The same sentiment is echoed throughout the Florida Keys chain. There wasn’t enough inventory before the storm, and there still isn’t afterwards. 

“We are still showing an all-time low on listed properties for our inventory and our average days on the market is 112, well below previous years,” said Jo Ann Cook, broker for RE/MAX in Marathon. “We definitely have more buyers right now than we do properties to sell.”

Based on the data collected by the real estate association, the Middle Keys market has stabilized after the hurricane. The number of new listings this January was 146, compared to last year’s 224. Reinforcing the lack of inventory and motivated buyers, 76 listings were sold this January compared to 57 from last year. “We are selling more properties than are being replenished by new listing inventory,” Cook said.

Regarding distressed properties, “we are still getting a few calls every day, but there are very few on the market right now and people are not doing fire sales on these listings,” said Cook. 

Cook anticipates an active selling season based on the number of inquiries and web hits being received compared to last year. “Last year we had a very strong July and August for sales and I am hoping for the same this year,” she said. 

Patti Stanley, broker associate at Moorings Realty in Islamorada, said it’s a positive seller’s market right now.
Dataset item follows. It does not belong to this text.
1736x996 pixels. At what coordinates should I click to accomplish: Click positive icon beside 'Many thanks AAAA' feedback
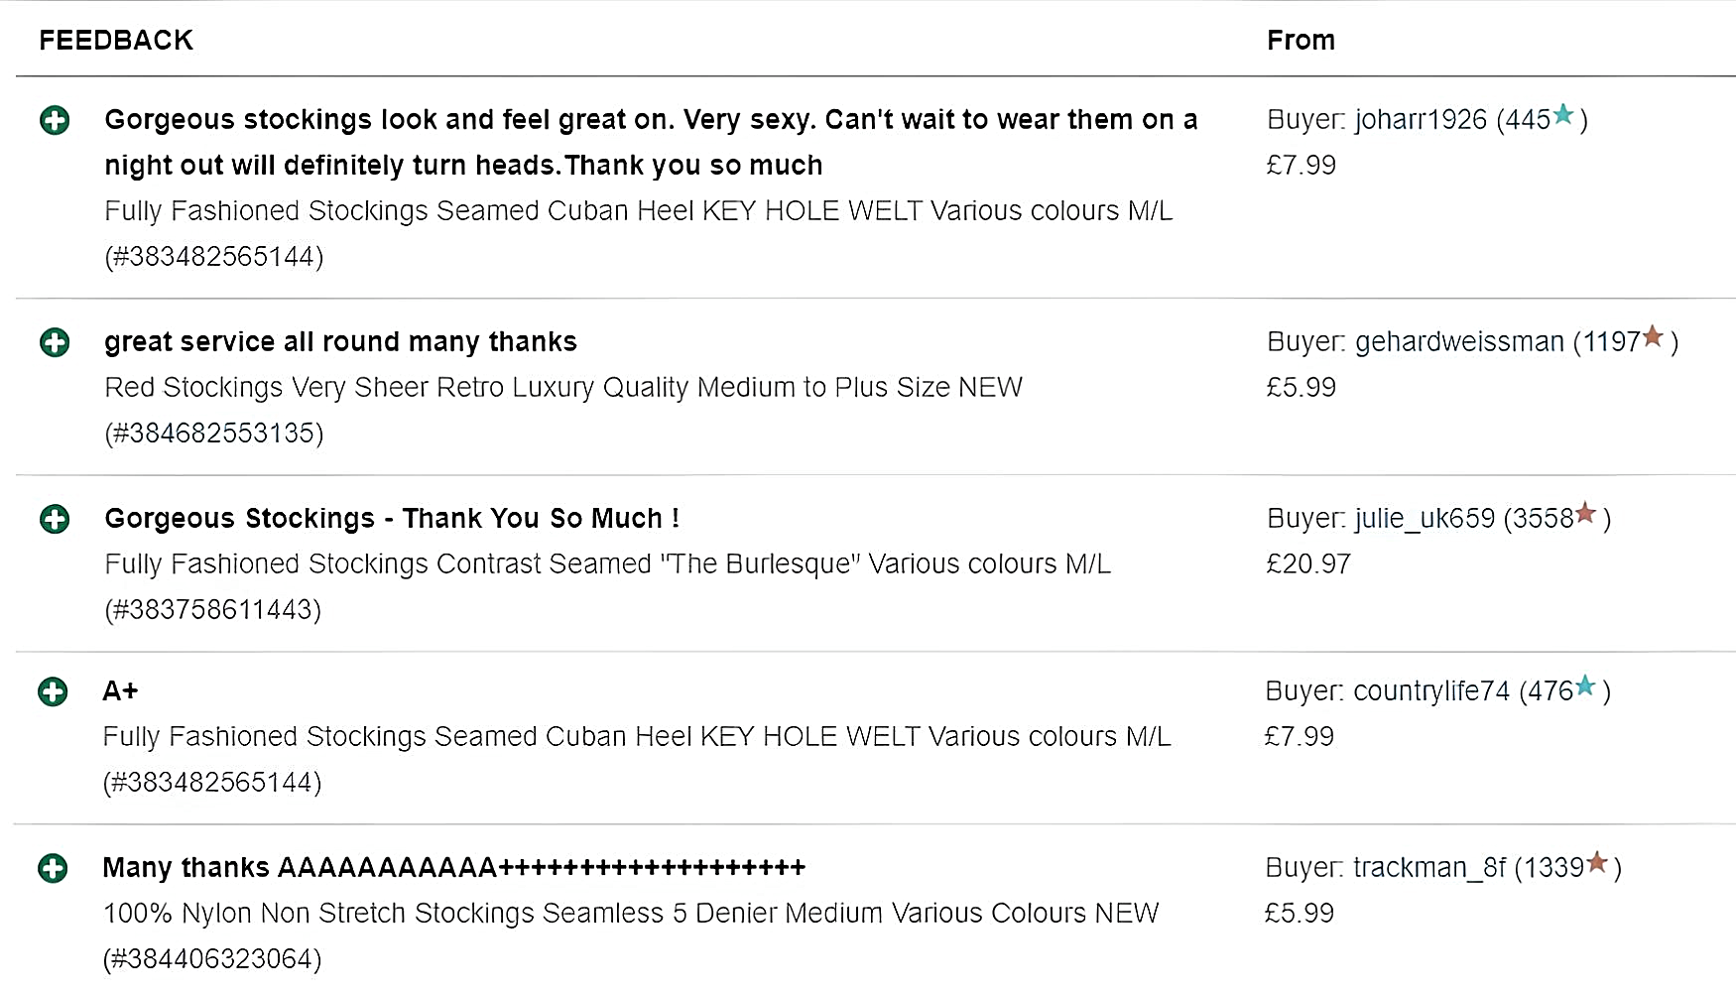tap(53, 869)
Last month, she had four closings in 12 days. She said from a homeowner, agent, and construction standpoint, the most frustrating thing is the permitting process. “Some are staying away from properties that need work because the process takes so long,” she said. 

She added that it has been a long time since a storm has been thrown into this market. “The strong survived,” she said referring to the houses with no damage. “That gives buyers a lot of confidence when looking for properties.”
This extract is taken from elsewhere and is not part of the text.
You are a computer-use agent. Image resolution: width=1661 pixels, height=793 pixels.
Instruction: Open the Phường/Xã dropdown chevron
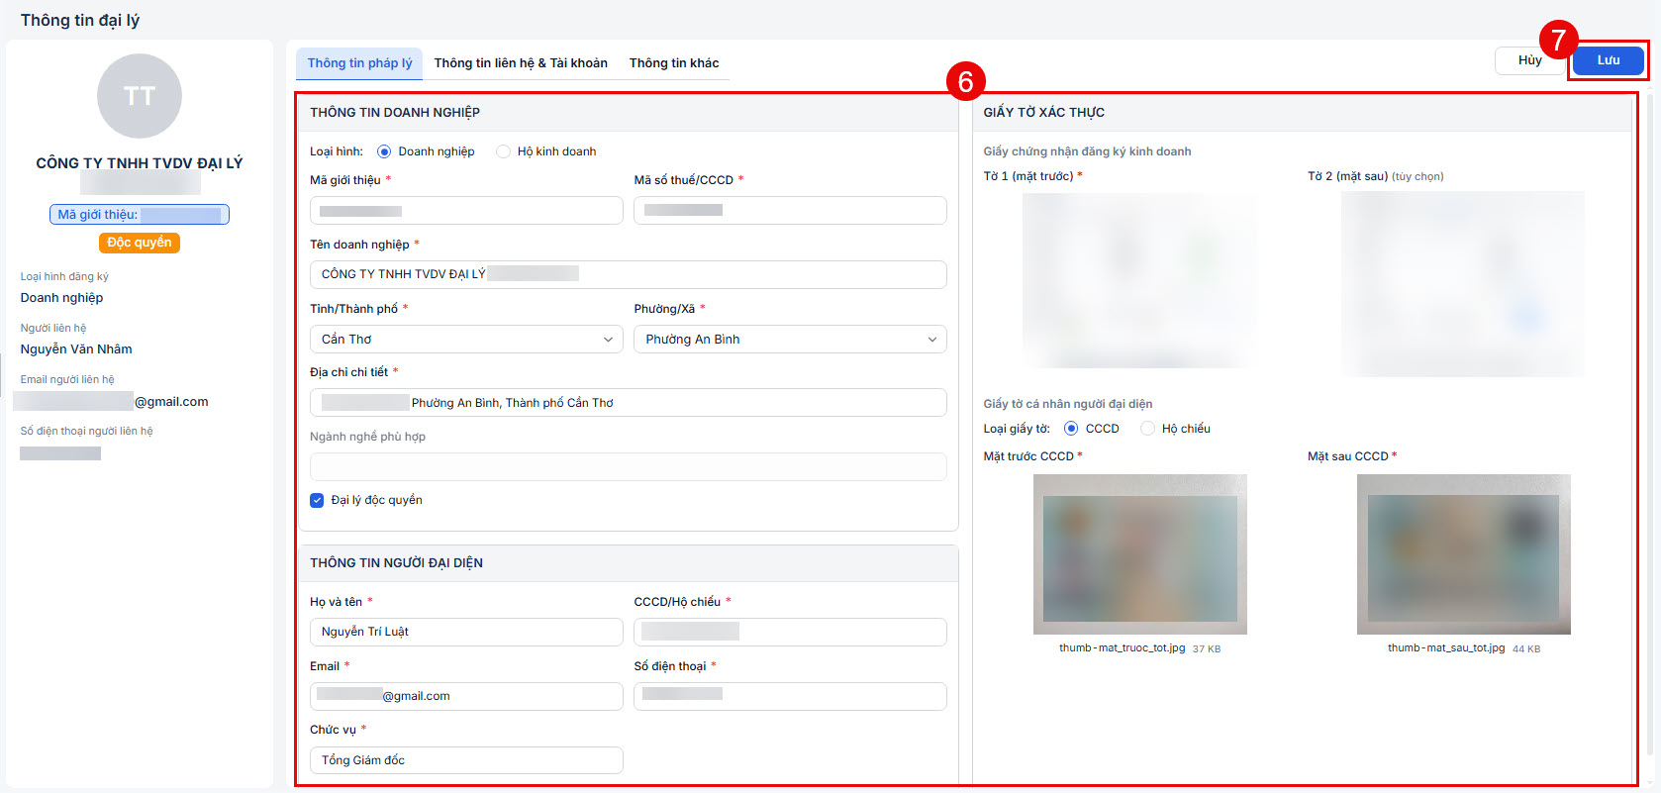[x=931, y=340]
Grego said there were plenty of differences between Hurricane Wilma and Hurricane Irma. “In 2005, the market was a lot different and already on a decline,” he said at a recent Marathon Chamber of Commerce luncheon. “It wasn’t until 2013 that the market stopped dropping.”

Nationwide, the inventory of homes on the market have fallen to the lowest point in the last decade and home sales are down 3 percent.
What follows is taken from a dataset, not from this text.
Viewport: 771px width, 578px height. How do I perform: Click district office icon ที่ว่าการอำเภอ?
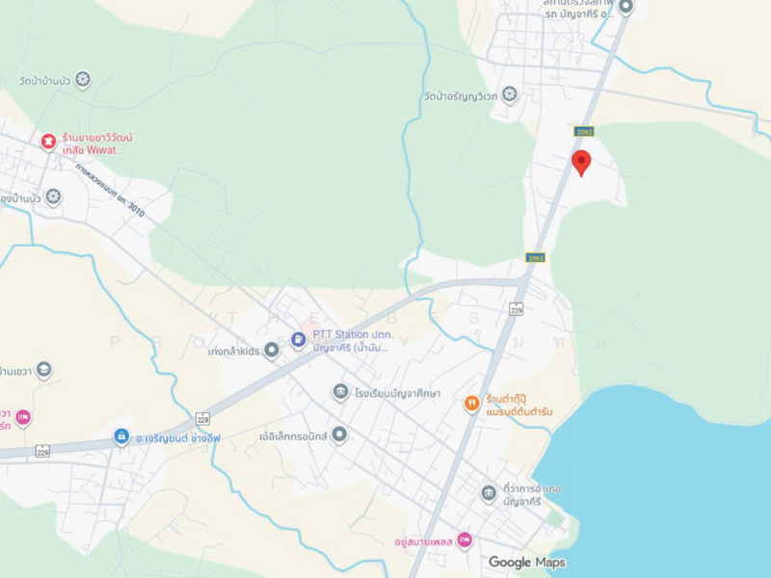489,493
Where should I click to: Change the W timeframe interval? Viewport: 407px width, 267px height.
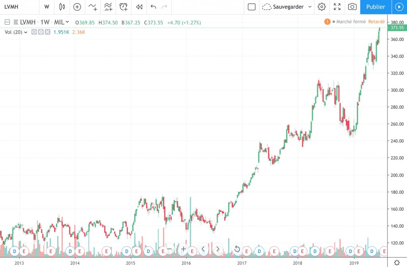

“I believe the continued story in the Keys and nationwide for 2018 will be fewer homes available among strong buyer demand, which places upward pressure on home prices.”

— Will Langley, Berkshire Hathaway Knight and Gardner

Will Langley, principal broker at Berkshire Hathaway Knight and Gardner in Key West and president of Key West Association of Realtors, said the statistics are very interesting when looking at them island by island. “You can absolutely correlate the market activity to the impact of Hurricane Irma,” he said.

For Key West, it continues to be a story of low supply and high demand. Total residential properties on the market are down 9 percent year over year for Key West, whereas for Big Pine Key, the inventory is up 11 percent. “In a typical year, these numbers trend closer together,” said Langley. “The good news on Big Pine is that while the supply is up, so is the demand.” 

Another important number monitored is the average sale price. The average sale price for Big Pine is down from $420,061 last year to $348,471 this year. In most other areas, the average sale price is up. Cudjoe Key is up the most significant, followed by Summerland Key, Geiger Key, Sugarloaf, Saddle Bunch and Key West. Key West falls just about even with last year’s average sale price of $782,773.

Interest rates also have an effect on the real estate market. The average interest rate for a 30-year fixed loan is 4.75 percent, up from 4.125 percent this time last year. “We expect interest rates to rise, but historically they remain low,” said Langley. 

“I believe the continued story in the Keys and nationwide for 2018 will be fewer homes available among strong buyer demand,” Langley said, “which places upward pressure on home prices.